Predicting Pre-dementia

The goal of this observational study is to learn how well a multimodal "Progression and Risk" (PR) model can predict and stage early mild cognitive impairment (MCI) due to Alzheimer's disease in cognitively normal or very mildly impaired ApoE4-positive adults aged 55 and older. The main questions it aims to answer are: Can a prespecified proteogenomic PR model accurately predict conversion from cognitively normal (CN) or very mildly impaired status to pTau217-positive MCI Stage I within 24 months in ApoE4-positive adults? Does adding digital monitoring features (e.g., sleep, activity, speech), EMR-lifestyle risk scores, and plasma biomarkers to a polygenic risk score (PRS) meaningfully improve risk stratification and time-to-conversion prediction compared with simpler models (e.g., PRS alone or standard clinical risk factors)?

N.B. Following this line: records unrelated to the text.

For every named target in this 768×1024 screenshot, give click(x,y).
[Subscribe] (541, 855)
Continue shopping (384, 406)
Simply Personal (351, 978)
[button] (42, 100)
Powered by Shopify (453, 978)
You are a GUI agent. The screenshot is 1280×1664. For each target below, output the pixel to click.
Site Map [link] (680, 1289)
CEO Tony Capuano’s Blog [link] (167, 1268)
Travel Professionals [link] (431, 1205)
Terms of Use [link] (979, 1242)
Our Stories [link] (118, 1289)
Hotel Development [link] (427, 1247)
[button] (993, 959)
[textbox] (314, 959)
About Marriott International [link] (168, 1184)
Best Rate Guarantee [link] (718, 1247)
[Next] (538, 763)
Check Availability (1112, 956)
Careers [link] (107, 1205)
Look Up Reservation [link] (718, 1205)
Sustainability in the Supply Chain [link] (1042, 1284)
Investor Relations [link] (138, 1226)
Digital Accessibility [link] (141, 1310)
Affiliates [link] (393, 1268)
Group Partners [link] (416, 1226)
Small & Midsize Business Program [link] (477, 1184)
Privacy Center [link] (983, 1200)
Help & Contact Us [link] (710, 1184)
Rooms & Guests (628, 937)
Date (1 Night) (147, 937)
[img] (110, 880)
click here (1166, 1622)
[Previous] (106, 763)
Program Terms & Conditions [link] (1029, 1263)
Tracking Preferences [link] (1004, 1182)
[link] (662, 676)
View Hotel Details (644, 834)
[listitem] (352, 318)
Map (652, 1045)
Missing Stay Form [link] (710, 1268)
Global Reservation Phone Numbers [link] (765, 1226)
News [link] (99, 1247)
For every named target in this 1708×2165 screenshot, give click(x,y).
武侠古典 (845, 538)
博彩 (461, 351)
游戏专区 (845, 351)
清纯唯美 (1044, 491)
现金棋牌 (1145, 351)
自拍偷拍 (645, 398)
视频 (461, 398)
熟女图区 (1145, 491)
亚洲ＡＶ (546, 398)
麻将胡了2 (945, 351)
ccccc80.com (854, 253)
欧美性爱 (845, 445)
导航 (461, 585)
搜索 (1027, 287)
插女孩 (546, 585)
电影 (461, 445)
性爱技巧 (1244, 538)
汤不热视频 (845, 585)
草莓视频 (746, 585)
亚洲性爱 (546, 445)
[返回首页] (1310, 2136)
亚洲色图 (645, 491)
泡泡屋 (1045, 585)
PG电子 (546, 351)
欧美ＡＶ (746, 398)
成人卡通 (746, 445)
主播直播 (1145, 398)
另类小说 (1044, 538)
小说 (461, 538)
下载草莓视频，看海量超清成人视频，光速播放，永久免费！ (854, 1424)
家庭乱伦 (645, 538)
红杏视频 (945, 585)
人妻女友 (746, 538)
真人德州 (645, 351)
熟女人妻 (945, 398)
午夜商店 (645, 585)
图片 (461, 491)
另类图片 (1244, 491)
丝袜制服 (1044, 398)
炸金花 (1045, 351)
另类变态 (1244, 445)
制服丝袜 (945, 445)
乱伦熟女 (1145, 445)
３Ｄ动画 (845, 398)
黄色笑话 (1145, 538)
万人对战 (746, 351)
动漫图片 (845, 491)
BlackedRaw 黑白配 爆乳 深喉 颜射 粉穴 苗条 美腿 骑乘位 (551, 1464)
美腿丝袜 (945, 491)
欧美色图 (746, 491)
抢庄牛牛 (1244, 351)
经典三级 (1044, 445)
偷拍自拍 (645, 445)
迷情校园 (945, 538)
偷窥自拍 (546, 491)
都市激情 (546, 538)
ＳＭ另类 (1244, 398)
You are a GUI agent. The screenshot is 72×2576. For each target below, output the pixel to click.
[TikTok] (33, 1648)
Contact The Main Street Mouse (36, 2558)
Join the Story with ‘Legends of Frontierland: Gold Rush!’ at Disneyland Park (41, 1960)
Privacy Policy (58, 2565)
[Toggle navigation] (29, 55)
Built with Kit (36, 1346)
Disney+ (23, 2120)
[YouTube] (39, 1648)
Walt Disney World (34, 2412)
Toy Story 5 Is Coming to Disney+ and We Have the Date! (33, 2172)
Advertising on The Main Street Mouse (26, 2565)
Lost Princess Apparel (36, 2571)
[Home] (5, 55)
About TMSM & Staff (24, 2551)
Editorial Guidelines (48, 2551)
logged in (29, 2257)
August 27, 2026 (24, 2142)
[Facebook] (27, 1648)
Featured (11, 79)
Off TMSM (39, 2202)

If there is a comparison group: Researchers will compare performance of the full multimodal PR model (integrating PRS, plasma proteomics and other omics, digital monitoring, and EMR-lifestyle data) with simpler or reduced models (for example, PRS-only, biomarker-only, or models without continuous digital monitoring) to see if the full model provides higher discrimination (AUC/ROC), better calibration, and improved time-to-conversion prediction for CN to pTau217-positive MCI transitions. Participants will: Provide prior genomic data (ApoE genotype and whole-genome sequencing or high-density genotyping array data) for calculation of an ancestry- and sex-normalized Alzheimer's disease PRS and assignment to PRS-based risk strata. Attend an in-person baseline visit and follow-up visits at months 6, 12, 18, and 24 (±2 months) for clinical evaluation, neurocognitive testing (including CDR and digital cognitive batteries), and venous or capillary blood collection for plasma pTau217 and other AD biomarkers, proteomic and methylome panels, and routine safety labs when indicated. Use digital devices (e.g., Oura Ring and smartphone-based tools) for continuous or frequent remote monitoring of sleep, activity, heart rate metrics, mobility/location, and speech-linked digital cognitive tasks, with adherence checks at study visits. Undergo optional or sub-cohort procedures as clinically indicated or as resources allow, such as EEG, retinal hyperspectral imaging, MRI, or amyloid PET, and optionally allow clinically indicated lumbar puncture CSF samples and external clinical data to be shared with the study for exploratory biomarker analyses.